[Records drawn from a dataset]
-- Opening Marker --

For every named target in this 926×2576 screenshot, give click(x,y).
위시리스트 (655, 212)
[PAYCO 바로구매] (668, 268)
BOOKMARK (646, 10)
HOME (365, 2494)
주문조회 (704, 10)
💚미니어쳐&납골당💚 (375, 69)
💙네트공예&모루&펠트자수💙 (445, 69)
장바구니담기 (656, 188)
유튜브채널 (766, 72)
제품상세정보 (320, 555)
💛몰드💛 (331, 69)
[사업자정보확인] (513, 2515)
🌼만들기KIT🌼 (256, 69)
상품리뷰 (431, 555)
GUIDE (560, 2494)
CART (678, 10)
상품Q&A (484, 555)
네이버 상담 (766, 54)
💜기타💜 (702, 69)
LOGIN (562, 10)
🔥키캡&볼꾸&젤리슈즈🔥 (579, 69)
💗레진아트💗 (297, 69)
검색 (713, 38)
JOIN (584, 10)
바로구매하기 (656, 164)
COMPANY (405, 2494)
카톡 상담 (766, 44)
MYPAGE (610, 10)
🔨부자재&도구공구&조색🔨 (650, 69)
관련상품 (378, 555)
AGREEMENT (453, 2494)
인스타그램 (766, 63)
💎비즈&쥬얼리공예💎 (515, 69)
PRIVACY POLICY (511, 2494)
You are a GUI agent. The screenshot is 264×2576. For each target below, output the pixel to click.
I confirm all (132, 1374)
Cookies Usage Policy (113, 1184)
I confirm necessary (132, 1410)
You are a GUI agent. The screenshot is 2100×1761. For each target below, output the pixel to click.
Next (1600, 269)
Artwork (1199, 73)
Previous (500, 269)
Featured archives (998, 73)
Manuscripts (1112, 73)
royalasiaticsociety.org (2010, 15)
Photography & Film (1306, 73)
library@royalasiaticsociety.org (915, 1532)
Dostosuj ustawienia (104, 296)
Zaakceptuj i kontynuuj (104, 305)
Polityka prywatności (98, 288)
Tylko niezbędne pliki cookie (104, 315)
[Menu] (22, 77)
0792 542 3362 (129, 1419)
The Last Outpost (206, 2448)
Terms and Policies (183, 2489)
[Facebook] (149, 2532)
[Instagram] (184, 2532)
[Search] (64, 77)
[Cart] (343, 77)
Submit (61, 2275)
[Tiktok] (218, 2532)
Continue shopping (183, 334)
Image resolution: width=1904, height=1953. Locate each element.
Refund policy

-- Closing Marker --

WORK ORDER: Repeat all the entries above without altering anything.

EXPECTED OUTPUT:
For every named target in this 926×2576 screenshot, give click(x,y).
위시리스트 (655, 212)
[PAYCO 바로구매] (668, 268)
BOOKMARK (646, 10)
HOME (365, 2494)
주문조회 (704, 10)
💚미니어쳐&납골당💚 (375, 69)
💙네트공예&모루&펠트자수💙 (445, 69)
장바구니담기 (656, 188)
유튜브채널 (766, 72)
제품상세정보 (320, 555)
💛몰드💛 (331, 69)
[사업자정보확인] (513, 2515)
🌼만들기KIT🌼 (256, 69)
상품리뷰 (431, 555)
GUIDE (560, 2494)
CART (678, 10)
상품Q&A (484, 555)
네이버 상담 (766, 54)
💜기타💜 (702, 69)
LOGIN (562, 10)
🔥키캡&볼꾸&젤리슈즈🔥 (579, 69)
💗레진아트💗 (297, 69)
검색 (713, 38)
JOIN (584, 10)
바로구매하기 (656, 164)
COMPANY (405, 2494)
카톡 상담 (766, 44)
MYPAGE (610, 10)
🔨부자재&도구공구&조색🔨 (650, 69)
관련상품 (378, 555)
AGREEMENT (453, 2494)
인스타그램 (766, 63)
💎비즈&쥬얼리공예💎 (515, 69)
PRIVACY POLICY (511, 2494)
You are a GUI agent. The screenshot is 264×2576. For each target below, output the pixel to click.
I confirm all (132, 1374)
Cookies Usage Policy (113, 1184)
I confirm necessary (132, 1410)
You are a GUI agent. The screenshot is 2100×1761. For each target below, output the pixel to click.
Next (1600, 269)
Artwork (1199, 73)
Previous (500, 269)
Featured archives (998, 73)
Manuscripts (1112, 73)
royalasiaticsociety.org (2010, 15)
Photography & Film (1306, 73)
library@royalasiaticsociety.org (915, 1532)
Dostosuj ustawienia (104, 296)
Zaakceptuj i kontynuuj (104, 305)
Polityka prywatności (98, 288)
Tylko niezbędne pliki cookie (104, 315)
[Menu] (22, 77)
0792 542 3362 (129, 1419)
The Last Outpost (206, 2448)
Terms and Policies (183, 2489)
[Facebook] (149, 2532)
[Instagram] (184, 2532)
[Search] (64, 77)
[Cart] (343, 77)
Submit (61, 2275)
[Tiktok] (218, 2532)
Continue shopping (183, 334)
Image resolution: width=1904, height=1953. Locate each element.
Refund policy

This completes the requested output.